## What is needed
Reproduce the entries in full, with no changes.

Data items

■ ■ ■

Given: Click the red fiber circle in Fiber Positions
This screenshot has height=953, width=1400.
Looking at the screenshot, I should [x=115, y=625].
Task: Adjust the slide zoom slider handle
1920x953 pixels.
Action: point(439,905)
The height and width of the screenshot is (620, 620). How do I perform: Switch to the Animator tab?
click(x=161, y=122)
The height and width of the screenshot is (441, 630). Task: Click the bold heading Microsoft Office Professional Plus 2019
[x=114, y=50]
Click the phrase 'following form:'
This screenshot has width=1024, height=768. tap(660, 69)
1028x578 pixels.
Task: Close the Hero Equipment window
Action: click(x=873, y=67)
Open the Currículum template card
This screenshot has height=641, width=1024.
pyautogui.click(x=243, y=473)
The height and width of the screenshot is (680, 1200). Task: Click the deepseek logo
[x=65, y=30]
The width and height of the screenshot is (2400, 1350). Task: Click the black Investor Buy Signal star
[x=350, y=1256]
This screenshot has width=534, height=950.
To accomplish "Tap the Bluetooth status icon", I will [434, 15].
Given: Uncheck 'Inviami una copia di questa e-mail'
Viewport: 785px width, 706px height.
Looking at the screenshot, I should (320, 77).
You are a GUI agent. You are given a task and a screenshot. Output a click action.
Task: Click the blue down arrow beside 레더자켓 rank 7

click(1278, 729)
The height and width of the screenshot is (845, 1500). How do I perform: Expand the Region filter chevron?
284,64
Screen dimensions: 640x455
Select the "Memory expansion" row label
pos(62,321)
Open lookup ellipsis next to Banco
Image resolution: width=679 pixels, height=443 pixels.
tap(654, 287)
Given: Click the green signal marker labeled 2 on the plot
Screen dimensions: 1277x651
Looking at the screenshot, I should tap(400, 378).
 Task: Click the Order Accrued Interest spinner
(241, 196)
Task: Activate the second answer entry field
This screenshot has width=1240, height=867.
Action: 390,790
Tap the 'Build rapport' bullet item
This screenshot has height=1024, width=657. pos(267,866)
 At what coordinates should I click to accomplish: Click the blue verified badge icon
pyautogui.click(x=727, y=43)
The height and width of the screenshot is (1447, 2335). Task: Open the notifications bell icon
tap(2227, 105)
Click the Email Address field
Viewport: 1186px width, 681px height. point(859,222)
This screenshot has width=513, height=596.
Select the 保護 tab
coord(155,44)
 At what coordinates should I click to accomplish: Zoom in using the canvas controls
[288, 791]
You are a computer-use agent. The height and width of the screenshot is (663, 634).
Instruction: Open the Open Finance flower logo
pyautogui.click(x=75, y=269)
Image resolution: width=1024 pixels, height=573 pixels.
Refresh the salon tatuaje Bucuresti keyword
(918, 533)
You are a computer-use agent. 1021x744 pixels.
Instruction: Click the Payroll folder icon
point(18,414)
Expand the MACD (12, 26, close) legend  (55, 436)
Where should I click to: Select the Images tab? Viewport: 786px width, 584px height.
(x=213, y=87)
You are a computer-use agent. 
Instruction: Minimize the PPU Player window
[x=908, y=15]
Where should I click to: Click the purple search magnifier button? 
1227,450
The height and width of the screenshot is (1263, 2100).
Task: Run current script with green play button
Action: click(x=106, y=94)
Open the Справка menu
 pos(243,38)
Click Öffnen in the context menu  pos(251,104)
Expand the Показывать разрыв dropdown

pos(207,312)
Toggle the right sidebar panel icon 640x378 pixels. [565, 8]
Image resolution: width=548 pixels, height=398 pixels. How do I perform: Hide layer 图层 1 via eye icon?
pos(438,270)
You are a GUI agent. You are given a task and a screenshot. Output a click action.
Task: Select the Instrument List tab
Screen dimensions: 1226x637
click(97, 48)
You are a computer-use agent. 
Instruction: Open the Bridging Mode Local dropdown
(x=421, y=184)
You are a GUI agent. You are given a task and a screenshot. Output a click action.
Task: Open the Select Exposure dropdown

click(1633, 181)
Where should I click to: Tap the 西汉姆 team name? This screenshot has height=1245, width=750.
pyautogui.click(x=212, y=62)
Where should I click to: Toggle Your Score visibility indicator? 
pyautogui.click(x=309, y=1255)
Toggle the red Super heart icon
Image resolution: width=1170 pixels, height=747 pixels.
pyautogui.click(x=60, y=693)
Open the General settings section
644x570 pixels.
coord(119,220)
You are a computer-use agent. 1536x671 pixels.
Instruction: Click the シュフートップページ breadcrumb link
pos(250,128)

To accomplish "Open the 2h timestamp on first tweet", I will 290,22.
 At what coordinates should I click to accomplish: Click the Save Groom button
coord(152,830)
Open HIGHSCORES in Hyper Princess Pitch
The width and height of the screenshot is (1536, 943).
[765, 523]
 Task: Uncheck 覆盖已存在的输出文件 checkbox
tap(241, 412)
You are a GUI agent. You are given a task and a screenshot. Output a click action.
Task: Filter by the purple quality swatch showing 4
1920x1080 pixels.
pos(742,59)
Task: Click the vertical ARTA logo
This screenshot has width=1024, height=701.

■ ■ ■

## Solution below
Given: Click the red fiber circle in Fiber Positions
This screenshot has height=953, width=1400.
Looking at the screenshot, I should [x=115, y=625].
Task: Adjust the slide zoom slider handle
1920x953 pixels.
Action: point(439,905)
The height and width of the screenshot is (620, 620). How do I perform: Switch to the Animator tab?
click(x=161, y=122)
The height and width of the screenshot is (441, 630). Task: Click the bold heading Microsoft Office Professional Plus 2019
[x=114, y=50]
Click the phrase 'following form:'
This screenshot has width=1024, height=768. tap(660, 69)
1028x578 pixels.
Task: Close the Hero Equipment window
Action: click(x=873, y=67)
Open the Currículum template card
This screenshot has height=641, width=1024.
pyautogui.click(x=243, y=473)
The height and width of the screenshot is (680, 1200). Task: Click the deepseek logo
[x=65, y=30]
The width and height of the screenshot is (2400, 1350). Task: Click the black Investor Buy Signal star
[x=350, y=1256]
This screenshot has width=534, height=950.
To accomplish "Tap the Bluetooth status icon", I will [434, 15].
Given: Uncheck 'Inviami una copia di questa e-mail'
Viewport: 785px width, 706px height.
Looking at the screenshot, I should (320, 77).
You are a GUI agent. You are given a task and a screenshot. Output a click action.
Task: Click the blue down arrow beside 레더자켓 rank 7

click(1278, 729)
The height and width of the screenshot is (845, 1500). How do I perform: Expand the Region filter chevron?
284,64
Screen dimensions: 640x455
Select the "Memory expansion" row label
pos(62,321)
Open lookup ellipsis next to Banco
Image resolution: width=679 pixels, height=443 pixels.
tap(654, 287)
Given: Click the green signal marker labeled 2 on the plot
Screen dimensions: 1277x651
Looking at the screenshot, I should tap(400, 378).
 Task: Click the Order Accrued Interest spinner
(241, 196)
Task: Activate the second answer entry field
This screenshot has width=1240, height=867.
Action: 390,790
Tap the 'Build rapport' bullet item
This screenshot has height=1024, width=657. pos(267,866)
 At what coordinates should I click to accomplish: Click the blue verified badge icon
pyautogui.click(x=727, y=43)
The height and width of the screenshot is (1447, 2335). Task: Open the notifications bell icon
tap(2227, 105)
Click the Email Address field
Viewport: 1186px width, 681px height. point(859,222)
This screenshot has width=513, height=596.
Select the 保護 tab
coord(155,44)
 At what coordinates should I click to accomplish: Zoom in using the canvas controls
[288, 791]
You are a computer-use agent. The height and width of the screenshot is (663, 634).
Instruction: Open the Open Finance flower logo
pyautogui.click(x=75, y=269)
Image resolution: width=1024 pixels, height=573 pixels.
Refresh the salon tatuaje Bucuresti keyword
(918, 533)
You are a computer-use agent. 1021x744 pixels.
Instruction: Click the Payroll folder icon
point(18,414)
Expand the MACD (12, 26, close) legend  (55, 436)
Where should I click to: Select the Images tab? Viewport: 786px width, 584px height.
(x=213, y=87)
You are a computer-use agent. 
Instruction: Minimize the PPU Player window
[x=908, y=15]
Where should I click to: Click the purple search magnifier button? 
1227,450
The height and width of the screenshot is (1263, 2100).
Task: Run current script with green play button
Action: click(x=106, y=94)
Open the Справка menu
 pos(243,38)
Click Öffnen in the context menu  pos(251,104)
Expand the Показывать разрыв dropdown

pos(207,312)
Toggle the right sidebar panel icon 640x378 pixels. [565, 8]
Image resolution: width=548 pixels, height=398 pixels. How do I perform: Hide layer 图层 1 via eye icon?
pos(438,270)
You are a GUI agent. You are given a task and a screenshot. Output a click action.
Task: Select the Instrument List tab
Screen dimensions: 1226x637
click(97, 48)
You are a computer-use agent. 
Instruction: Open the Bridging Mode Local dropdown
(x=421, y=184)
You are a GUI agent. You are given a task and a screenshot. Output a click action.
Task: Open the Select Exposure dropdown

click(1633, 181)
Where should I click to: Tap the 西汉姆 team name? This screenshot has height=1245, width=750.
pyautogui.click(x=212, y=62)
Where should I click to: Toggle Your Score visibility indicator? 
pyautogui.click(x=309, y=1255)
Toggle the red Super heart icon
Image resolution: width=1170 pixels, height=747 pixels.
pyautogui.click(x=60, y=693)
Open the General settings section
644x570 pixels.
coord(119,220)
You are a computer-use agent. 1536x671 pixels.
Instruction: Click the シュフートップページ breadcrumb link
pos(250,128)

To accomplish "Open the 2h timestamp on first tweet", I will 290,22.
 At what coordinates should I click to accomplish: Click the Save Groom button
coord(152,830)
Open HIGHSCORES in Hyper Princess Pitch
The width and height of the screenshot is (1536, 943).
[765, 523]
 Task: Uncheck 覆盖已存在的输出文件 checkbox
tap(241, 412)
You are a GUI agent. You are given a task and a screenshot. Output a click action.
Task: Filter by the purple quality swatch showing 4
1920x1080 pixels.
pos(742,59)
Task: Click the vertical ARTA logo
This screenshot has width=1024, height=701.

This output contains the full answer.